Post by Anonymous User » Thu Oct 21, 2010 1:51 pm

This is a ridiculously whiny thread. I really don't see what sort of data you want OCS to provide beyond what they do (which, by the way, seems to be exactly like NYUs, except with two grade buckets instead of three). From it you can calculate screener-->CB rates and CB-->offer rates for every firm, and figure out how many offers went to the top third. If 90% of a firm's offers went to stone scholars and you're not one, you probably shouldn't bid on them unless you are a URM. If it's 50%, maybe you should bid, but still consider them a reach.

Almost all my friends (across grade ranges) managed to put together appropriate bid lists based on this data. I'm not trying to say that people are unemployed through their own fault, but blaming it on OCS because they ask you to draw conclusions from data and talk to people instead of drawing up individualized reports for everyone is kind of ridiculous.

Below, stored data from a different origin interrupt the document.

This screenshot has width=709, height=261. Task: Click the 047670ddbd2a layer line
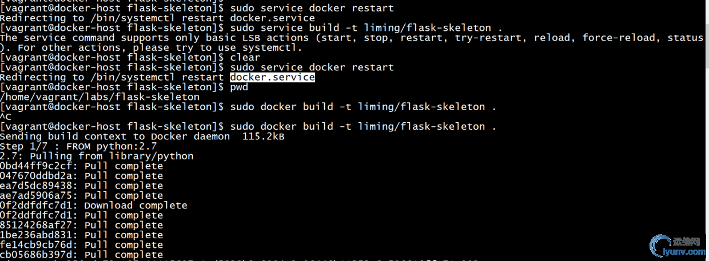pyautogui.click(x=82, y=176)
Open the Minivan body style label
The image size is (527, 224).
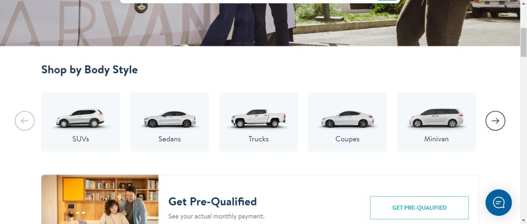(436, 139)
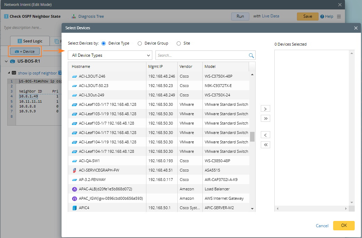Click the remove-all double left arrow button
The image size is (362, 238).
coord(265,145)
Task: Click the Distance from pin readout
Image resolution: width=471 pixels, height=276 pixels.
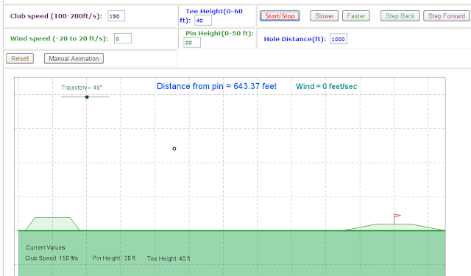Action: pyautogui.click(x=216, y=87)
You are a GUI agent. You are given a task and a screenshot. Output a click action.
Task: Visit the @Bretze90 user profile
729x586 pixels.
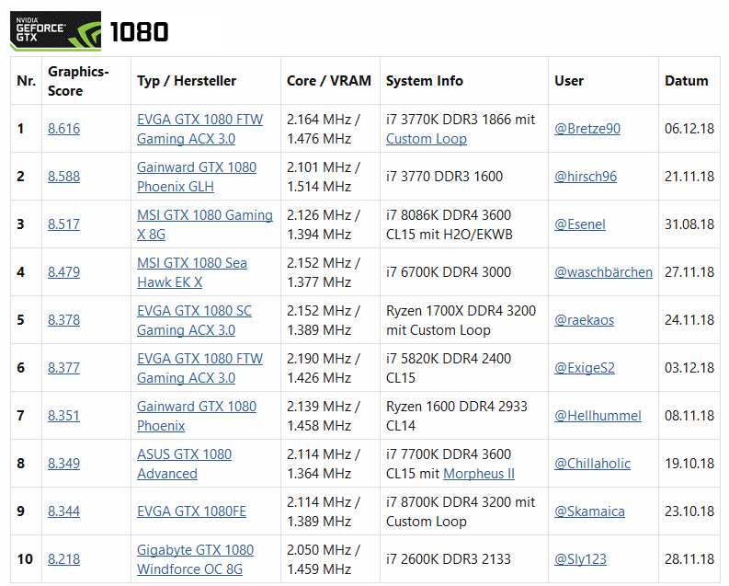(x=587, y=129)
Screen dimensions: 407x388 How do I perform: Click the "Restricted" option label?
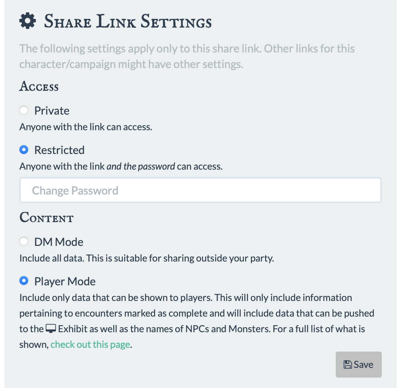point(59,150)
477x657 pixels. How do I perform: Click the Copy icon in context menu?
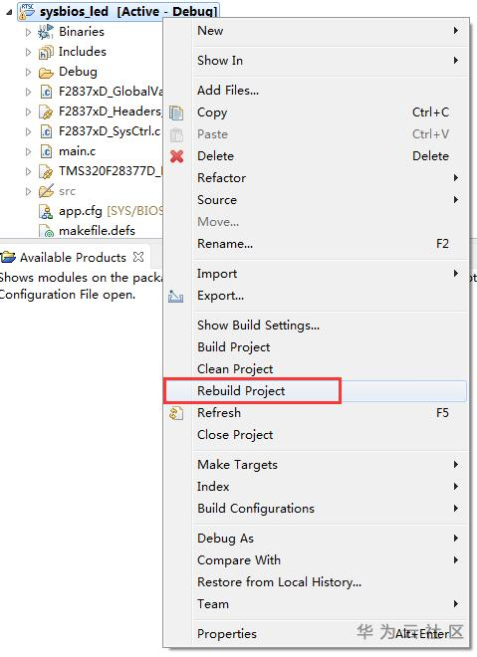tap(176, 112)
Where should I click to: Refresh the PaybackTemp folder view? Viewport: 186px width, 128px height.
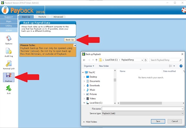point(146,60)
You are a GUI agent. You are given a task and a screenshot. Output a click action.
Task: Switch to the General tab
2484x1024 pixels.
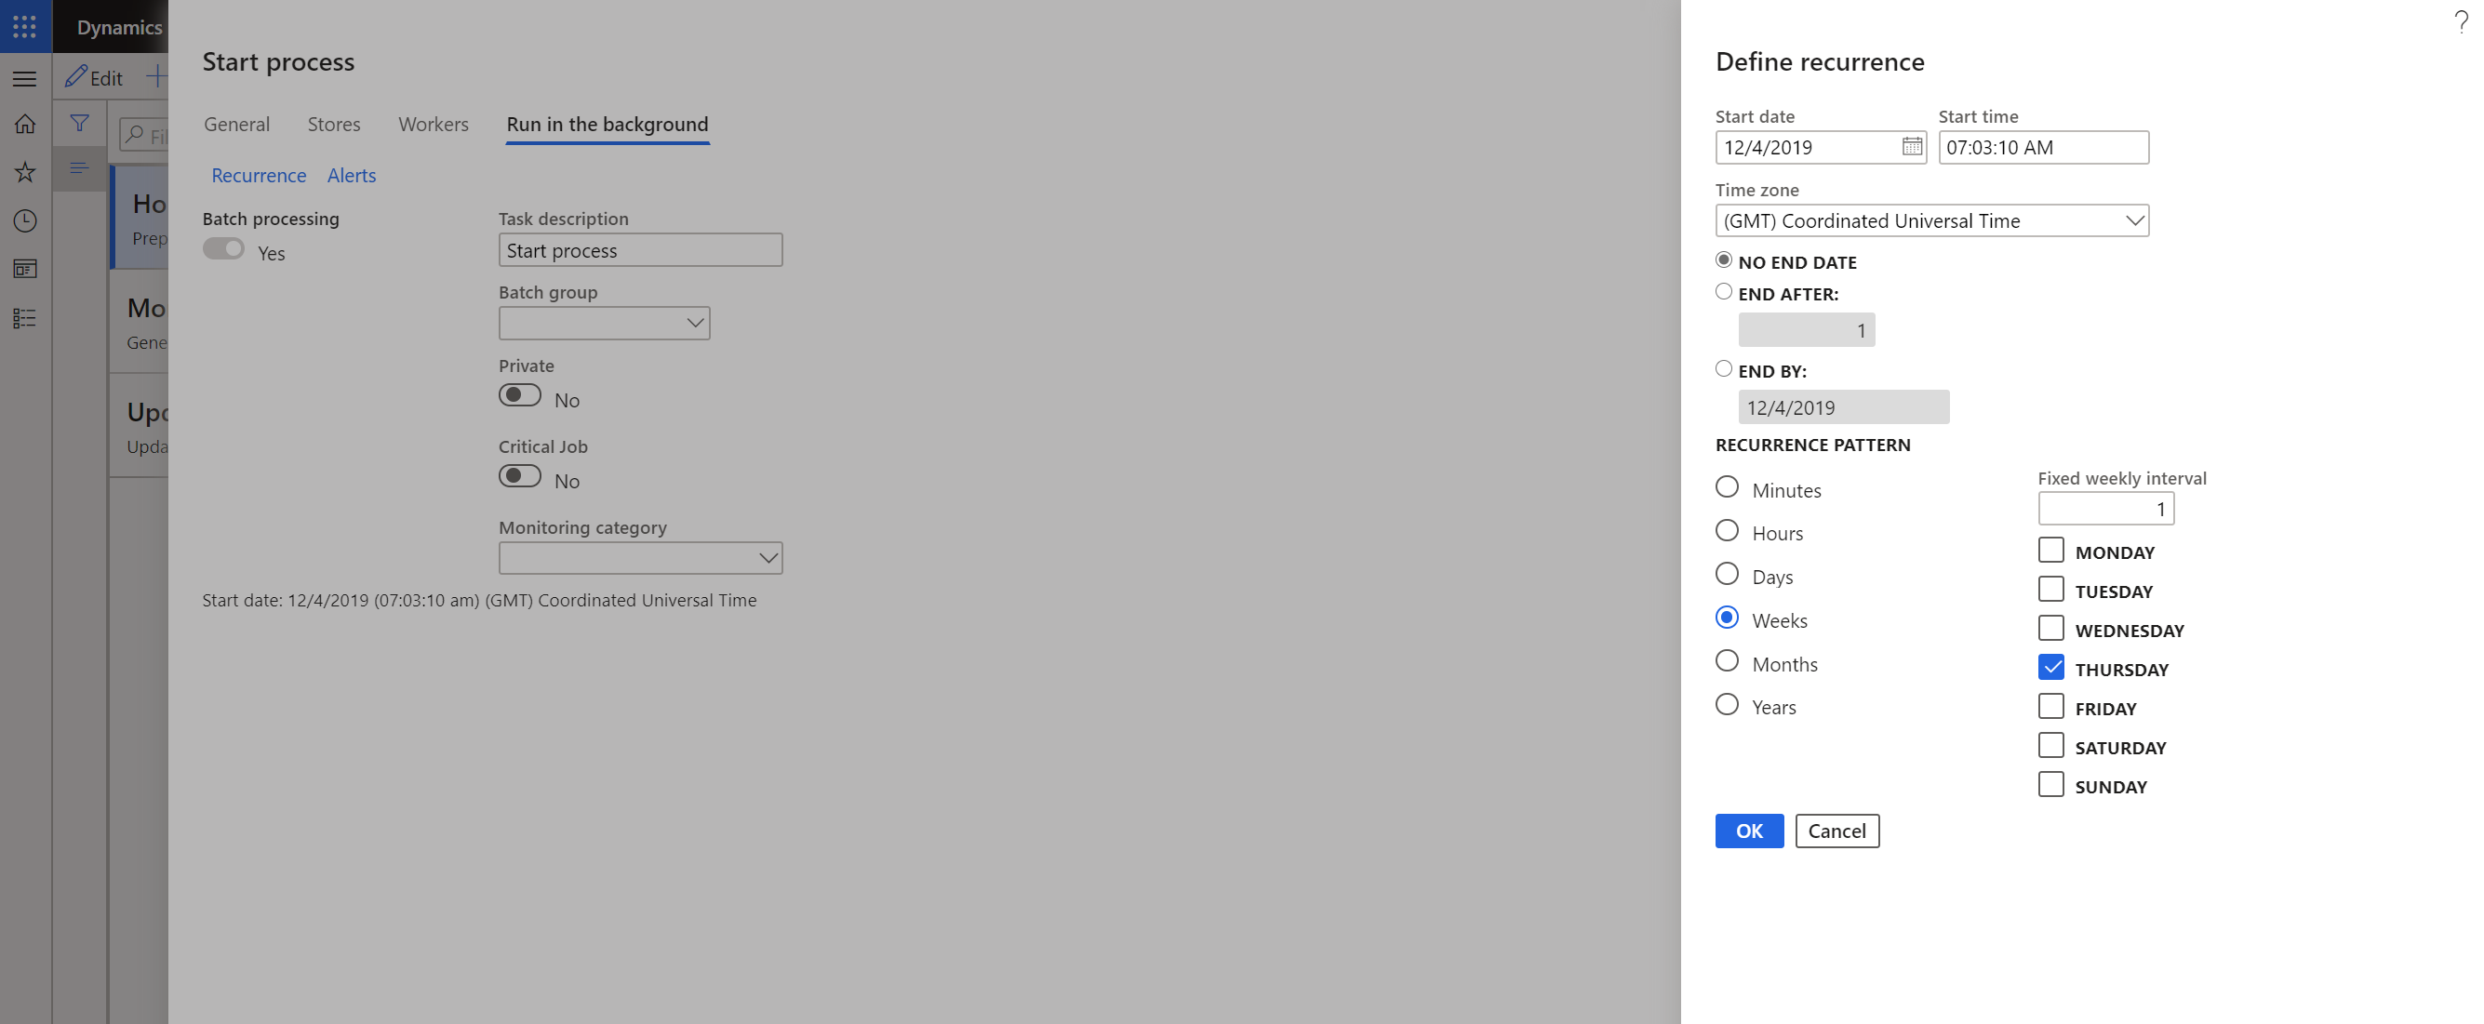(x=236, y=121)
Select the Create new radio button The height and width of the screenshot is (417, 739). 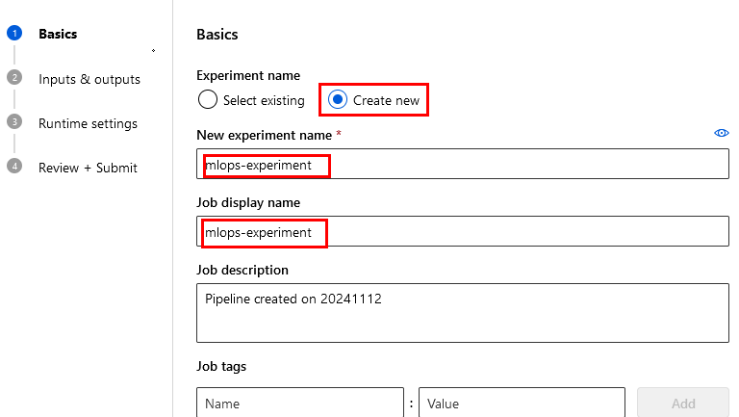tap(338, 100)
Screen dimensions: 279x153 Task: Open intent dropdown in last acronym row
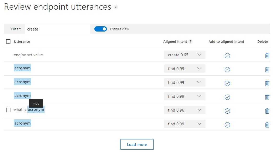185,124
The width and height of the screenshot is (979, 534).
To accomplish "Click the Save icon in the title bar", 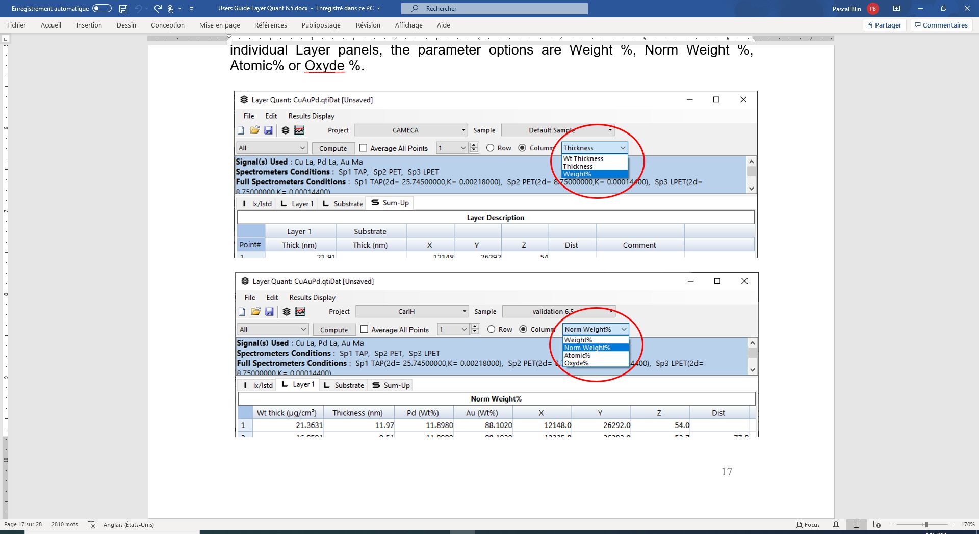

Anonymous User wrote:Say you have three firms, each in NY, none you would immediately think of as highly selective. Firm A has a strict grade cutoff- i.e. they mostly call back people above a 3.3., meaning someone sits in a room with a calculator and calculates GPAs. Firm B has a target number- they'll take back 15 students from CLS for callbacks, and below Stone Scholar the distribution is random (i.e. someone .05 below Stone has about the same chance as someone .3 below Stone at getting a callback). Firm C's cbs have a very low correlation with GPA, meaning they care more about fit during the screener. So high grade students should be encouraged to bid on firm A as a safety, and low grade students on firms B and C. If a student sends his or her bidlist to OCS, they should tell that student it is unwise to bid on Firm A unless they have a very good reason for doing so (i.e. connection, firm has a very specific practice area they can't get at most other firms, relevant WE).
OCS will effectively tell you this in a qualitative way if you ask them, at least for the big New York firms they're familiar with and where they have a large enough sample size to draw conclusions. For instance I was warned that S&C and GDC take grades very seriously, versus other firms that care more about fit, or place a lot of emphasis on work experience.
Last edited by Anonymous User on Thu Oct 21, 2010 2:00 pm, edited 1 time in total.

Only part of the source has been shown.